Element and text position data:
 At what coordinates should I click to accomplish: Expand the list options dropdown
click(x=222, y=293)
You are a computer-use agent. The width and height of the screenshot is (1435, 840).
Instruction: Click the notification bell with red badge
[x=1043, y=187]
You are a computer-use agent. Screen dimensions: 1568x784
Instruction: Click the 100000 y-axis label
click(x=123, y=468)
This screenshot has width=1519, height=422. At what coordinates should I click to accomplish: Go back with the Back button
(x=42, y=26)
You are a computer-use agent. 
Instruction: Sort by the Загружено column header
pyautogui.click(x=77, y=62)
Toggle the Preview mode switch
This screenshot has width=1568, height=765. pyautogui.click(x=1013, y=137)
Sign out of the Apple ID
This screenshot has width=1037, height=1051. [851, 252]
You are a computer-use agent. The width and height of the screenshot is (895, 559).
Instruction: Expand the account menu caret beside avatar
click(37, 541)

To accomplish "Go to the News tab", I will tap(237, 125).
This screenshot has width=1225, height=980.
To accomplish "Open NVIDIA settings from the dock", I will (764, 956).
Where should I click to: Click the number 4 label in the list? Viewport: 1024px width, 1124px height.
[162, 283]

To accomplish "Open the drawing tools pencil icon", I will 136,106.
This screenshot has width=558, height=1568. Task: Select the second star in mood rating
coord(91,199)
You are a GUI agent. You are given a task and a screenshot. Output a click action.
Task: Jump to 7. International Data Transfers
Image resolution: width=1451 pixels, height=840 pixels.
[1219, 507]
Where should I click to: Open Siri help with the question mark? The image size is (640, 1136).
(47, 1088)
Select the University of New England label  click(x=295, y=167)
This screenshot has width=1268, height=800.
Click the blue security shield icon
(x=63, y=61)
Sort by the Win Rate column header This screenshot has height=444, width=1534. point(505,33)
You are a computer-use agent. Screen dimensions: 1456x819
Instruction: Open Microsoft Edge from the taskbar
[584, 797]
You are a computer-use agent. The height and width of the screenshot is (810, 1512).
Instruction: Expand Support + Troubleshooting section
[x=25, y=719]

Problem to work on -> Update the material above so that each "computer-use agent" reads "GUI agent". Keep everything else the same.

Response for this exercise ->
 At what coordinates should I click to accomplish: Expand the list options dropdown
click(x=222, y=293)
You are a GUI agent. The width and height of the screenshot is (1435, 840).
Instruction: Click the notification bell with red badge
[x=1043, y=187]
You are a GUI agent. Screen dimensions: 1568x784
Instruction: Click the 100000 y-axis label
click(x=123, y=468)
This screenshot has width=1519, height=422. At what coordinates should I click to accomplish: Go back with the Back button
(x=42, y=26)
You are a GUI agent. 
Instruction: Sort by the Загружено column header
pyautogui.click(x=77, y=62)
Toggle the Preview mode switch
This screenshot has width=1568, height=765. pyautogui.click(x=1013, y=137)
Sign out of the Apple ID
This screenshot has width=1037, height=1051. [851, 252]
You are a GUI agent. The width and height of the screenshot is (895, 559).
Instruction: Expand the account menu caret beside avatar
click(37, 541)

To accomplish "Go to the News tab", I will tap(237, 125).
This screenshot has width=1225, height=980.
To accomplish "Open NVIDIA settings from the dock", I will (764, 956).
Where should I click to: Click the number 4 label in the list? Viewport: 1024px width, 1124px height.
[162, 283]

To accomplish "Open the drawing tools pencil icon", I will 136,106.
This screenshot has width=558, height=1568. Task: Select the second star in mood rating
coord(91,199)
You are a GUI agent. You are given a task and a screenshot. Output a click action.
Task: Jump to 7. International Data Transfers
Image resolution: width=1451 pixels, height=840 pixels.
[1219, 507]
Where should I click to: Open Siri help with the question mark? The image size is (640, 1136).
(47, 1088)
Select the University of New England label  click(x=295, y=167)
This screenshot has width=1268, height=800.
Click the blue security shield icon
(x=63, y=61)
Sort by the Win Rate column header This screenshot has height=444, width=1534. point(505,33)
You are a GUI agent. Screen dimensions: 1456x819
Instruction: Open Microsoft Edge from the taskbar
[584, 797]
You are a GUI agent. The height and width of the screenshot is (810, 1512).
Instruction: Expand Support + Troubleshooting section
[x=25, y=719]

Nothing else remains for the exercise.